SUPPLIED RECORDS:

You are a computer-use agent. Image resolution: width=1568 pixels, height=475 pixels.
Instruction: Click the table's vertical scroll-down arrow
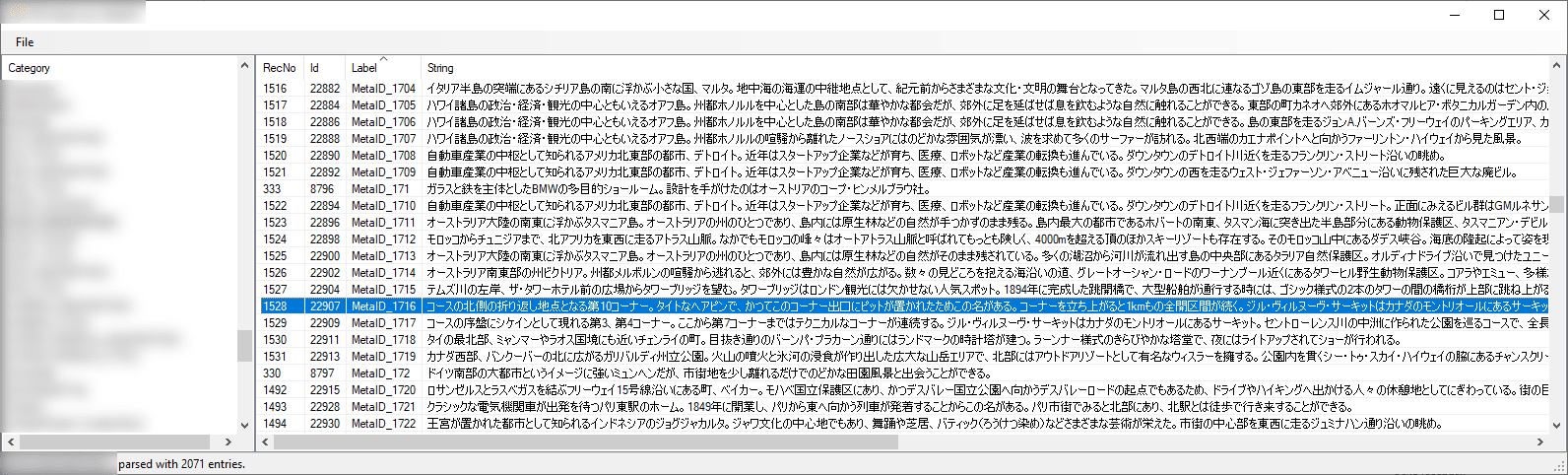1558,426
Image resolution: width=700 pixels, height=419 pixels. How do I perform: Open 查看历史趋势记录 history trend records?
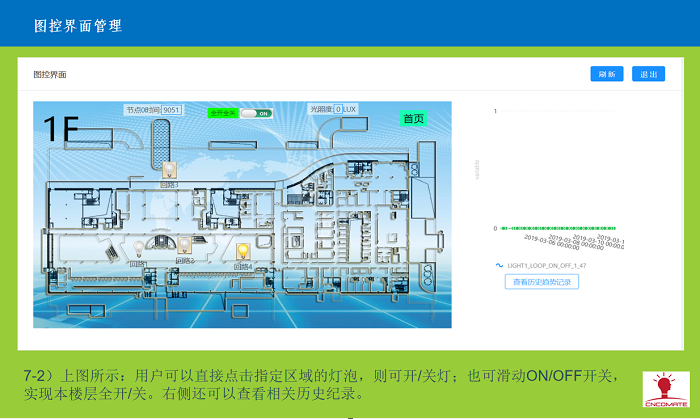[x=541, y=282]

==

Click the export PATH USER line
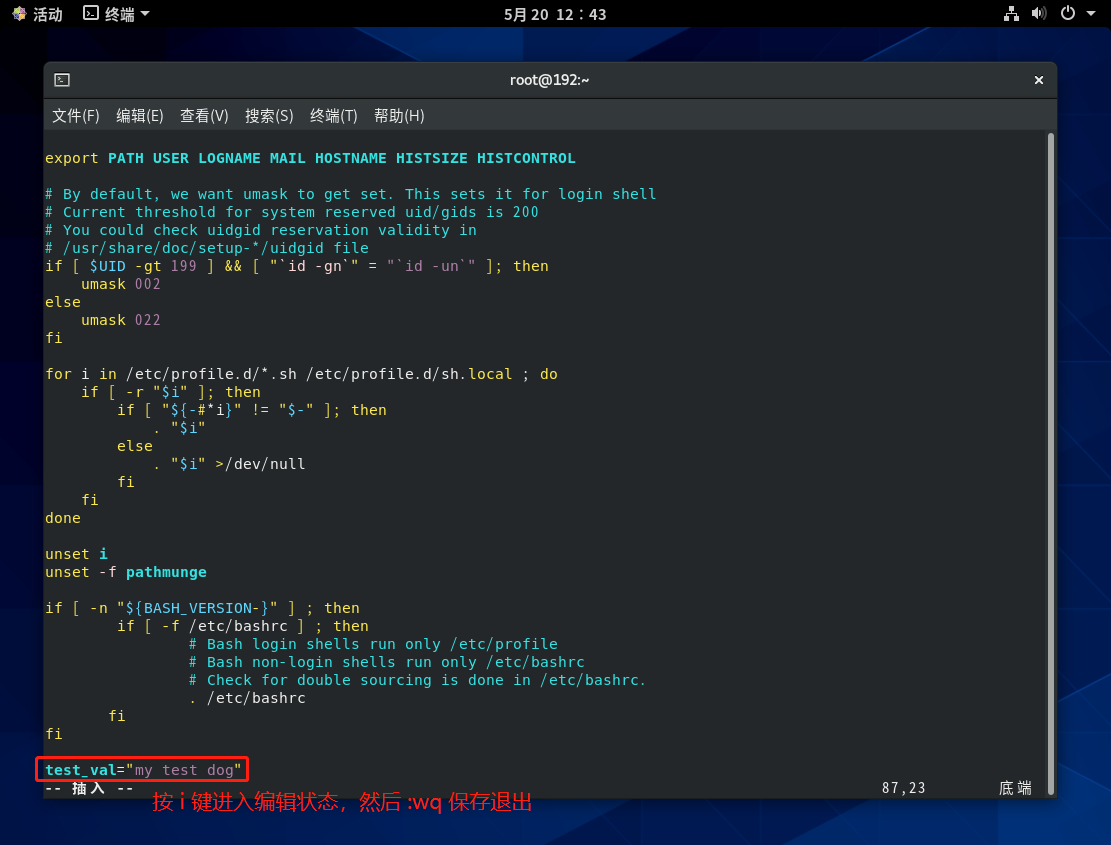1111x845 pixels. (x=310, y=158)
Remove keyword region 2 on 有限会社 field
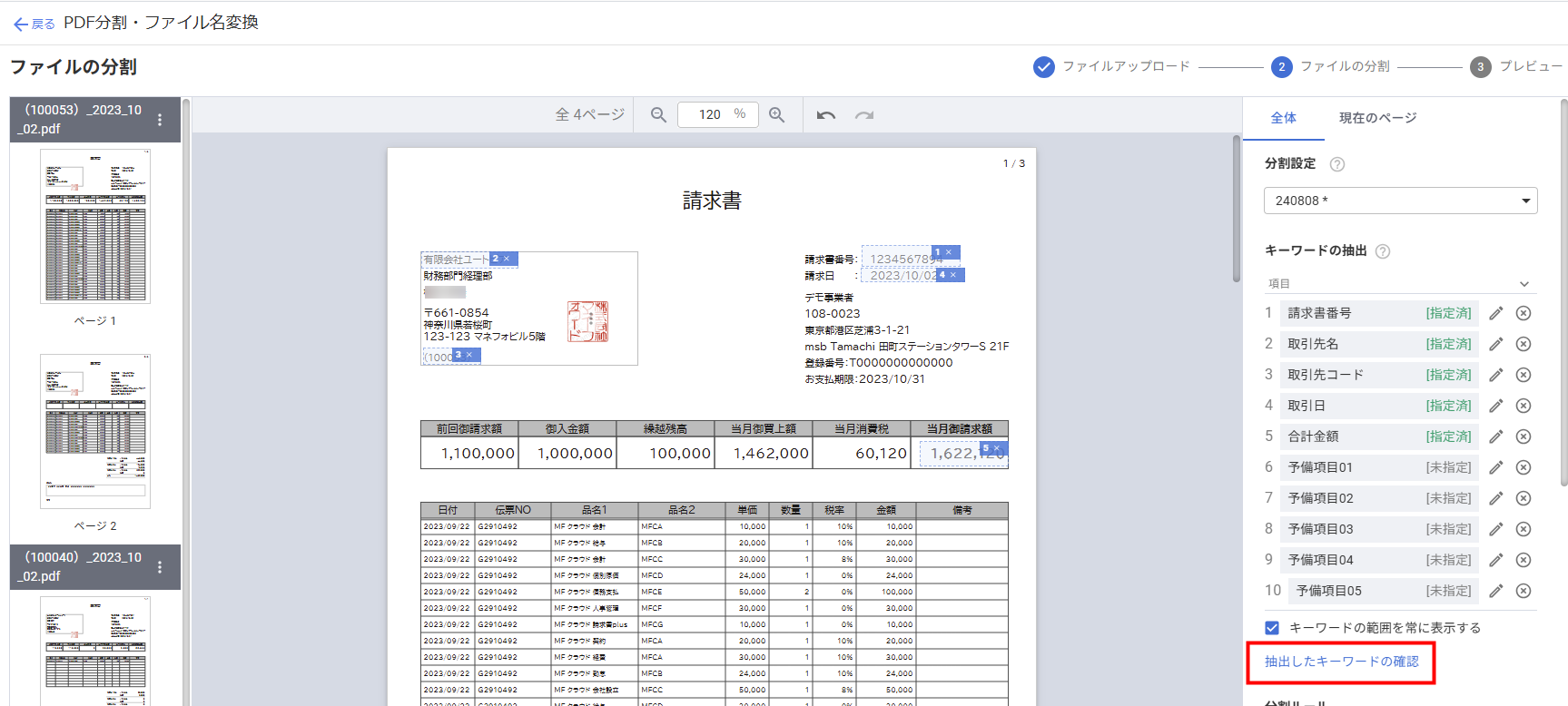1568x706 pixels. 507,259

==

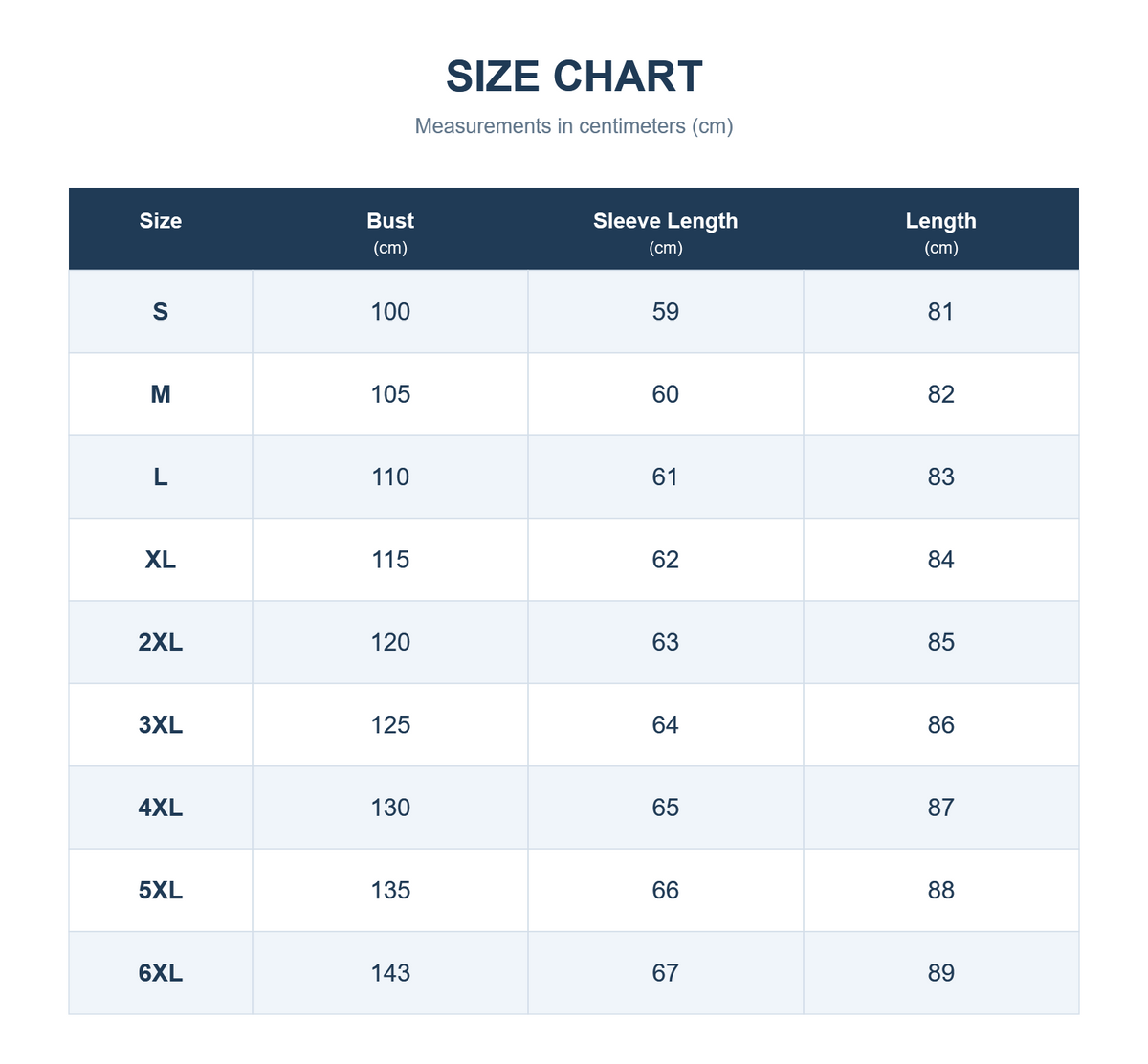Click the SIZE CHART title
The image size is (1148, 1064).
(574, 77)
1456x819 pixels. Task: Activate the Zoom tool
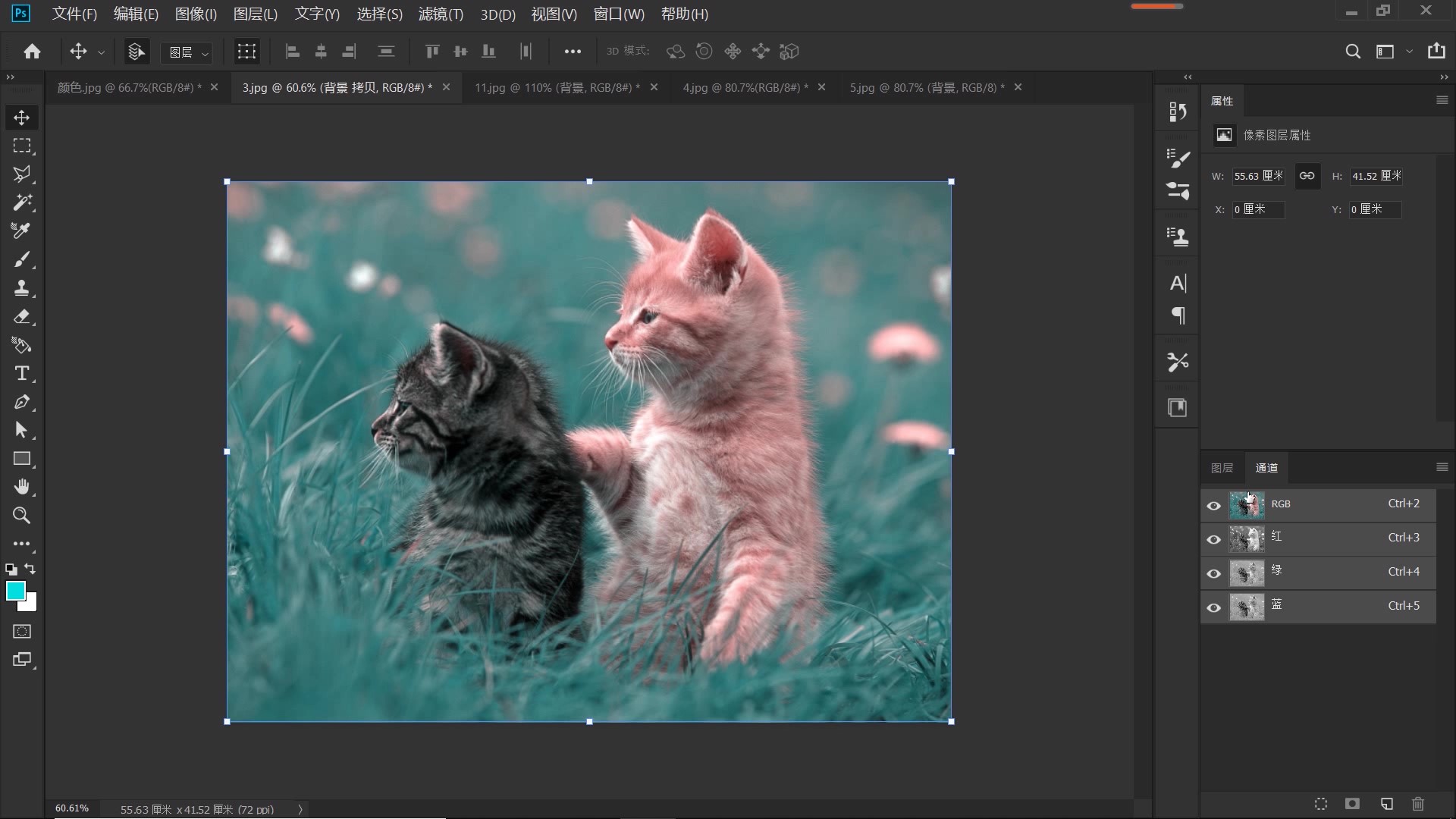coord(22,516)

PROBLEM DESCRIPTION: Return the records unchanged, beginning at the line that contains "Click the export PATH USER line" and stopping after the line that contains "1568x706 pixels. 507,259". Leave the pictures out.

COMPLETE ANSWER:
Click the export PATH USER line
1111x845 pixels. (x=310, y=158)
Remove keyword region 2 on 有限会社 field
1568x706 pixels. 507,259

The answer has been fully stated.